Director Peter Jackson must’ve heard the cries from fans of the previous chapter as this does mark an improvement in many ways. For one thing; it’s paced much faster than the previous journey and does away with the lighter tone as well. It still comes with its share of problems, however. It’s still too long and drawn out and becomes repetitive after a while. The action is involving and in terms of visuals alone, the film is quite stunning. Bilbo does take a bit of a backseat here to the other characters and things build nicely as the climax has them battling the dragon, Smaug. I can’t say that this film won me over, but it is an improvement over the previous chapter and has more than enough action to keep things interesting. Fans should know by now that an extended cut is all but guaranteed to come out closer to the theatrical release of the third chapter, The Hobbit: There and Back Again. I feel perfectly fine with the theatrical cut, but I’m sure more die-hard fans will want to have that version as well.
Video: How’s it look?
Out of all the Blu-ray’s that came out last year, we ranked The Hobbit: An Unexpected Journey as the best Blu-ray of the year. So with this year’s entry into the “Extended Edition” arena, the bar was set as high as could be for Desolation of Smaug. Sporting reference-quality audio and video, there was simply nothing wrong with the transfer. To say the bar was set high with this second installment is somewhat of an understatement and Warner has once again delivered the goods with The Desolation of Smaug. Simply put, there’s nothing wrong with this image. Even at 186 minutes, every frame looks flawless. The detail is immaculate, the color palette though dark, has no signs of compression errors. Contrast is bold and solid and flesh tones (and monster tones) look amazing. I could go on, but there’s no need – you’ll know what to expect when you pop this in the player.
Audio: How’s it sound?
If you’ve seen any of the Lord of the Rings films, or The Hobbit: An Unexpected Journey (or the standard Blu-ray version of this movie), you’ll know what to expect. Having said that -how many speakers are in your system? 7? 9? More? Doesn’t matter – you’ll use them all. Vocals are sharp and strong, but that’s just the beginning when it comes to this robust DTS HD Master Audio soundtrack. While the front stage is a heavy, the surrounds are almost constantly churning out something. The LFE are used in several scenes, sometimes offering up the (middle)earth-shattering effects. As with its predecessor, there’s simply nothing wrong with this soundtrack and it delivers on every level. I can guarantee that this will engage every speaker that’s connected to your receiver.
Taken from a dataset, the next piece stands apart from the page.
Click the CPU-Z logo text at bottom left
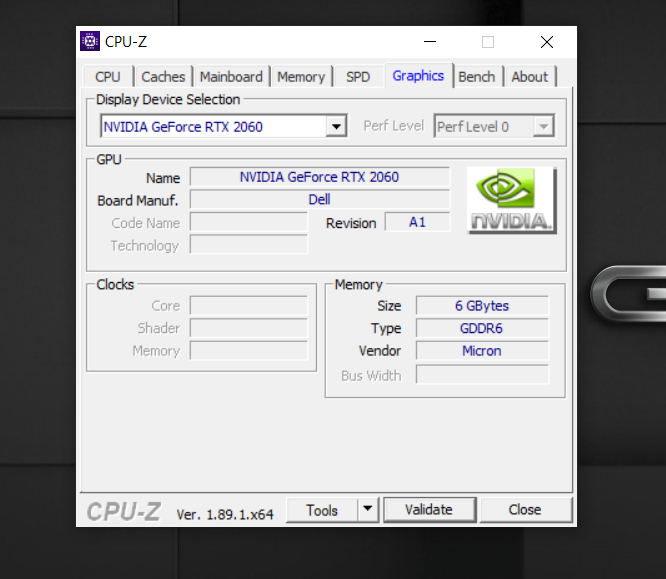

Supplements: What are the extras?
Another year has passed and we’re treated to another Extended Edition of a previously-released Blu-ray. However, we selected The Hobbit: An Unexpected Journey as our Blu-ray of the year last year, so I was actually looking forward to this and was curious as to exactly how much supplemental material was on here. As it turns out, it took up most of a weekend day, but nevertheless let’s dive in.
Disc One – The Movie
New Zealand: Home of Middle-earth, Part 2 – Leftover from the previous Blu-ray and running a scant 7 minutes, we get some more views of the picturesque landscape that was home to the Hobbit films.
Disc Two – The Appendices Part 9: Into the Wilderland: The Chronicles of The Hobbit – Part 2
Opening – Peter Jackson, Philippa Boyens and some cast and crew give us the lowdown as to why The Hobbit was a three part film and give us some insight into the production. This is the shortest supplement running just over three minutes.
A Warm Welcome – Jackson, Bloom and several others give us a very in-depth look at Lake-town and everything associated with it, including various cameos as well as more technically-oriented things like stunts and shooting techniques.
Business of the State – “Politicians” Stephen Fry and Ryan Gage are shown together and we get a look at how Jackson accomplished some of their scenes.
Shelter on the Long Lake – Some more technical aspects of the film as we see the Bard’s house and two different sets they used for it. Also featured is Evangeline Lilly’s stunt double as well as a rather unforgettable entrance by the amazing Andy Serkis.
In the Halls of the Elvenking – The Woodland Realm is the focus of this segment with a few deleted scenes shown as well as some behind the scenes footage.
Flies and Spiders – Moving onto Mirkwood Forest, we see some of Jackson’s directorial antics as well as some rather interesting things done by the cast and crew to pass the time.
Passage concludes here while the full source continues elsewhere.